The deals themselves span the full range of consumer tech. Phones from Samsung and Apple are typically among the first to drop in price—carriers and retailers compete aggressively on flagship models. Laptops follow a similar pattern, with discounts deepening as the weekend progresses. Sony's camera and audio gear tends to move more slowly, but the savings can be substantial for anyone who's been waiting for an excuse to upgrade. Tablets, smartwatches, headphones, and streaming devices round out the mix.

What matters most is timing. A $200 discount on a laptop might seem locked in, but retailers adjust their offers constantly, sometimes hourly. If you see something you want at a price you can live with, the conventional wisdom is to buy it rather than wait for a better deal that may never come. But that advice only works if you actually know what the current prices are. That's where the live tracking comes in. It removes the guesswork, or at least reduces it.

Lifehacker has been helping people navigate technology and life decisions since 2005. The publication's approach has always been practical: cut through the noise, find what actually works, explain it clearly. Black Friday deal tracking is an extension of that mission. The shopping event itself isn't going anywhere—it's become a permanent fixture of the retail calendar, stretching from early November through Cyber Monday and beyond. But the deals themselves are temporary, fleeting, and require attention to catch.

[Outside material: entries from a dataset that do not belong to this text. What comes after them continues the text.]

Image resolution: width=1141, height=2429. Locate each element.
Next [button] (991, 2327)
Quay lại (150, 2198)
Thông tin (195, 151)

The hourly updates will continue through the peak shopping days. Prices will shift. New deals will appear. Some items will sell out entirely. The goal is to give you the information you need to make a decision without spending hours refreshing browser tabs. Whether you're looking for a flagship phone, a budget laptop, or a high-end camera, the deals are out there. You just need to know where to look and when.

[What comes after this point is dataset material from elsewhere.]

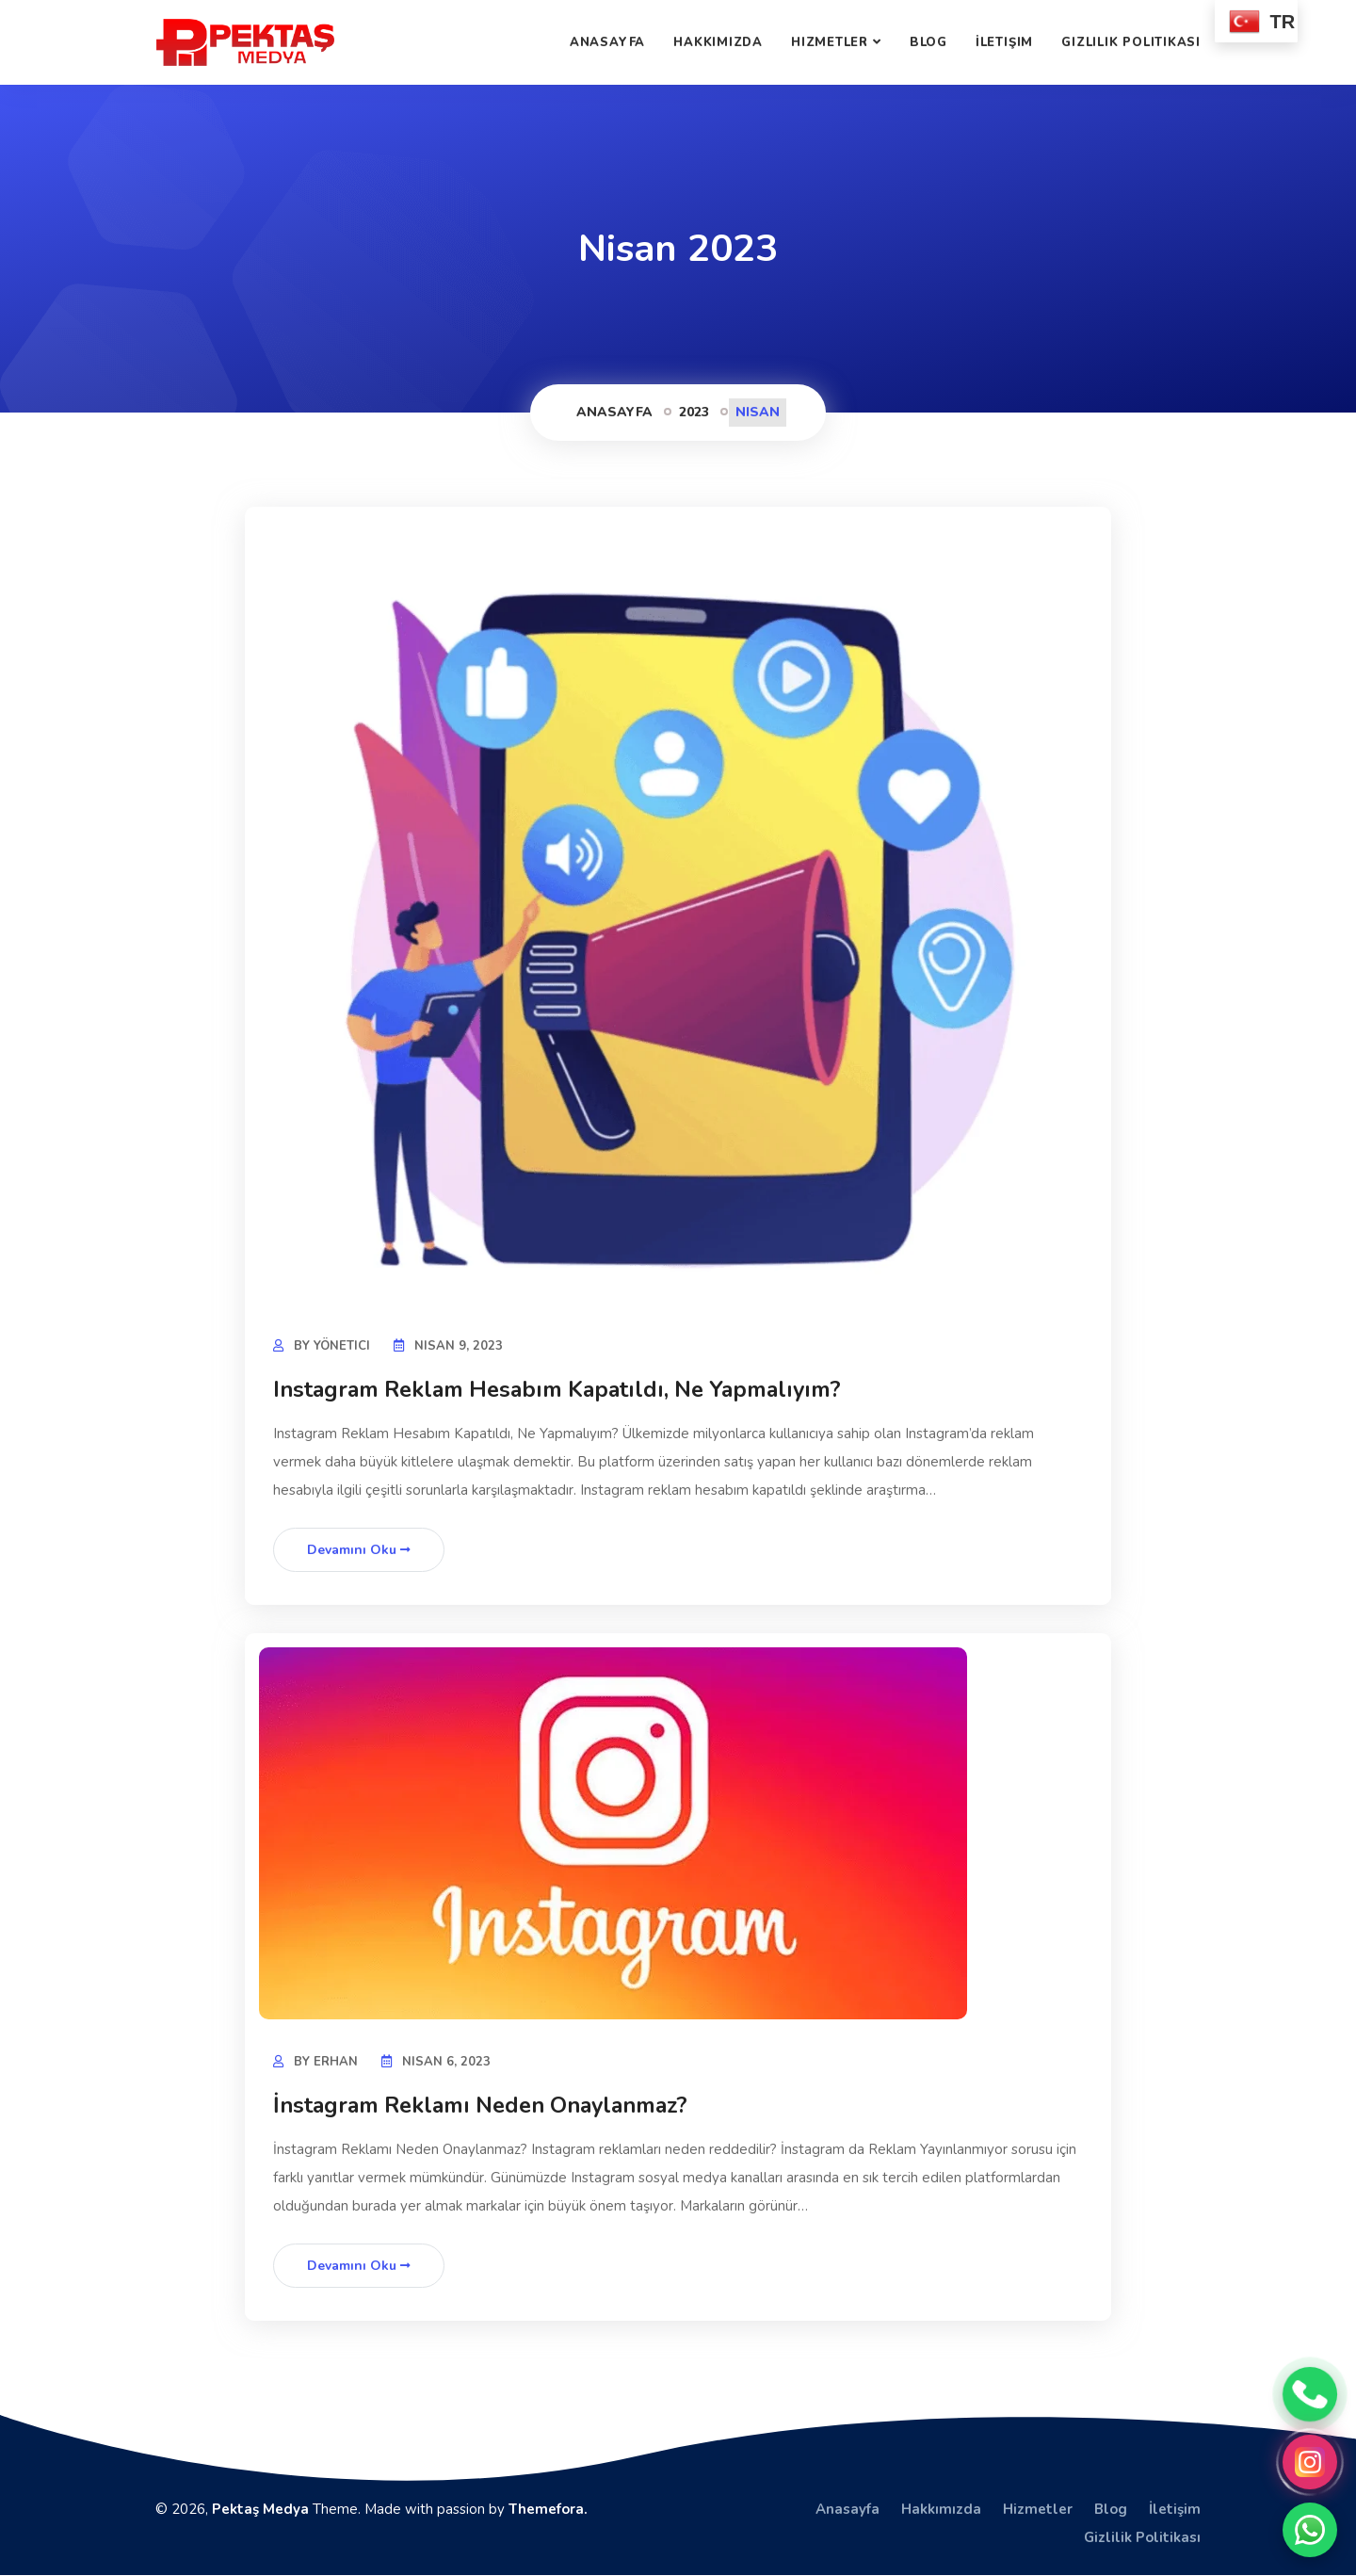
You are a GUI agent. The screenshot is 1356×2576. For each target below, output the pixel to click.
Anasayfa (607, 42)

La Conversación del Hearth Otra perspectiva de la historia
Inventor

Why does Black Friday deal tracking need to be live and hourly? Can't people just check prices once a day?

Model

Because retailers change their offers constantly—sometimes multiple times in a single day. A deal that's real at 9 a.m. might be gone by lunch, replaced by something slightly different. If you're waiting for the "best" price, you could miss the good one that's actually available right now.

Inventor

So it's a game of speed, then. First person to see the deal wins.

Model

Partly, yes. But it's also about information asymmetry. Most people don't have time to monitor prices across multiple retailers. The tracking does that work for you, so you can make a decision based on what's actually available, not what you hope might be available.

Inventor

What kinds of products see the biggest price swings during Black Friday?

Model

Phones and laptops typically drop first and deepest—carriers and retailers compete hard on those. Camera gear and audio equipment move more slowly but can have substantial discounts if you're patient. Everything else falls somewhere in between.

Inventor

Is there a strategy to when you should actually buy?

Model

The old advice is: if you see something you want at a price you can afford, buy it. Don't wait for a better deal that might not come. But that only works if you actually know what the current prices are, which is why the tracking matters.

Inventor

What happens after Black Friday ends?

Model

The deals don't stop—they just change shape. Cyber Monday extends the event, and retailers keep adjusting prices through the end of the year. But the intensity drops. The hourly updates become less critical because the pace slows down.